With Ammo and weaponry very scarce, you are made to fight with your head as well as your defences. But it’s the intensity of the combat that really makes this fun - playing along with the sense of hopelessness, gameplay is full of despair and almost fear as you explore the chaos around you.
There are a lot of climbing and platforming elements throughout the game, and I noticed that quite often these feel very clunky and forced, which while forgivable for an XBLA game, is still a very off-putting aspect when you are made to do it for hours as you explore the ruins. Scaling entire buildings can get very tedious in this title. Combat is also fairly stale, with gunplay turning the game into a First Person title – which I found to be completely unnecessary – and everything else either relying on QTE’s or button mashing. The concepts are there, but the mechanics used to deliver them are dated and over simplified.
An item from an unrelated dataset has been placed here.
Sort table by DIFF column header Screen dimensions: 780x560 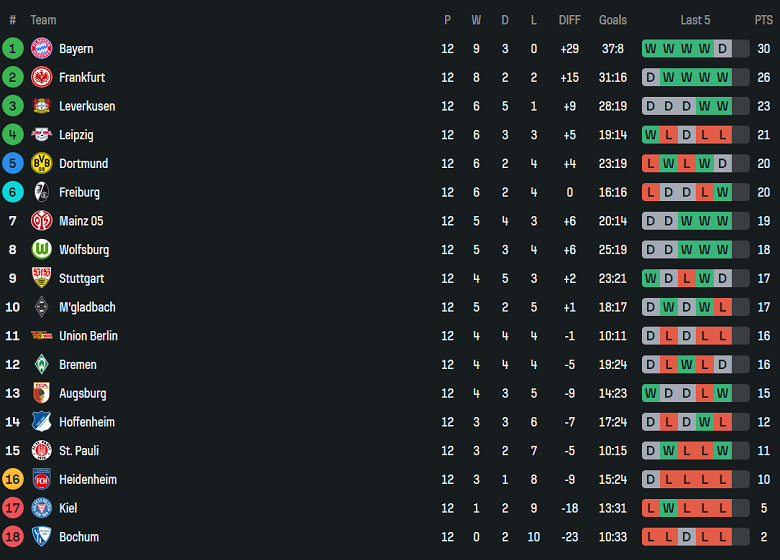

Throughout the story, you will come across helpless survivors among the ruins – men and women who aren’t just out to chop you down and take your goodies. You can help them by giving up some of your very valuable supplies, in exchange for a piece of the back story and some points towards getting the best score in the game. I think this helps make the terrain and city into an even more depressing place. You wonder around and see these poor groups of survivors, and a lot of the time you can’t help them with your current provisions. It’s very well designed in terms of helping the story feel real, and definitely a major plus for the title as a whole.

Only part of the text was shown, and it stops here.